Search code examples
rcsvhadoophdfssparkr

importing csv file in rstudio from hdfs using sparkR


i have stored .csv file on Hadoop HDFS,

hadoop dfs -ls /afs
DEPRECATED: Use of this script to execute hdfs command is deprecated.
Instead use the hdfs command for it.

17/01/12 15:15:49 WARN util.NativeCodeLoader: Unable to load native-hadoop library for your platform... using builtin-java classes where applicable
Found 1 item
-rw-r--r--   2 hduser supergroup  203572404 2017-01-10 12:04 /afs/Accounts.csv

i want to import this file to rstudio using SparkR.

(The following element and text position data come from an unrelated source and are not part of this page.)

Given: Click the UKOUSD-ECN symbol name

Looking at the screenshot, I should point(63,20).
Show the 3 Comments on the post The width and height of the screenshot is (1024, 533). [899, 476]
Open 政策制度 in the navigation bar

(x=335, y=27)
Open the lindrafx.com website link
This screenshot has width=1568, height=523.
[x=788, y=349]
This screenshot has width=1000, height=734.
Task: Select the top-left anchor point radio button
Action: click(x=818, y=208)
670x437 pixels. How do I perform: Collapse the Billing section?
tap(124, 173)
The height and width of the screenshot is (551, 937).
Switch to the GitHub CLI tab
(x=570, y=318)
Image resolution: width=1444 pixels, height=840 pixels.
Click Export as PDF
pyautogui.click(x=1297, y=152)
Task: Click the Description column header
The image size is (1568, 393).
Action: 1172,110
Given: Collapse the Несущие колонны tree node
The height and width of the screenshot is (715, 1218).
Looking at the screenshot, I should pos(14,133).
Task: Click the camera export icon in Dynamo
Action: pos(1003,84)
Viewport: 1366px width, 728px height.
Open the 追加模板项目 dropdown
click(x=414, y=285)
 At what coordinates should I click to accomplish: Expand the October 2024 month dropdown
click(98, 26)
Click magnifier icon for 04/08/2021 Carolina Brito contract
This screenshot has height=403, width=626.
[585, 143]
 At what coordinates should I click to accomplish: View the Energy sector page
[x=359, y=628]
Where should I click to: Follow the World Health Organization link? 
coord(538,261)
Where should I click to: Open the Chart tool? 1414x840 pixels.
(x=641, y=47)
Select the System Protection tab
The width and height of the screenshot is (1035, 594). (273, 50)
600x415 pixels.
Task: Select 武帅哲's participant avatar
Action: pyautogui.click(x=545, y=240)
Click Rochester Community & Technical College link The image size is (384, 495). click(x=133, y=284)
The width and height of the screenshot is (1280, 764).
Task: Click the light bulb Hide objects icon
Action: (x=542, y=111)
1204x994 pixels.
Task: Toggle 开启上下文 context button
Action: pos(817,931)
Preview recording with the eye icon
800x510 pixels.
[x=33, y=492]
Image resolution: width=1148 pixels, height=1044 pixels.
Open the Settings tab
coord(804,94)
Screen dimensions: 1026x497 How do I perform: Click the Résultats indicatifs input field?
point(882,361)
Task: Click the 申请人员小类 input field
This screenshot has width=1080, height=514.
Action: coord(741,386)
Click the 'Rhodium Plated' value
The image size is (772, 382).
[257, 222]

i tried following command:

sc<-sparkR.session(master = "spark://MasterNode:7077",appName = "SparkR",sparkHome = "/opt/spark")
sContext<- sparkRSQL.init(sc)
library(data.table)
library(dplyr)

df<- read.df(sContext, "hdfs://MasterNode:54310/afs/Accounts.csv")

following error occurred:

> df<- read.df(sContext, "hdfs://MasterNode:54310/afs/Accounts.csv")
Error in handleErrors(returnStatus, conn) : 
  No status is returned. Java SparkR backend might have failed.
In addition: Warning message:
In writeBin(requestMessage, conn) : problem writing to connection

please help me to import Accounts.csv file into rstudio using SparkR.


Solution

  • You can use the fread function of the data.table library to read from HDFS. You'd have to specify the path of the hdfs executable in your system. For instance, assuming that the path to hdfs is /usr/bin/hdfs, you can try something like this:

    your_table <- fread("/usr/bin/hdfs dfs -text /afs/Accounts.csv")
    

    If your "Accounts.csv" is a directory, you can use a wildcard as well /afs/Accounts.csv/* You can also specify the column classes. For instance:

    your_table <- fread("/usr/bin/hdfs dfs -text /afs/Accounts.csv", fill = TRUE, header = TRUE, 
    colClasses = c("numeric", "character", ...))
    

    I hope this helps.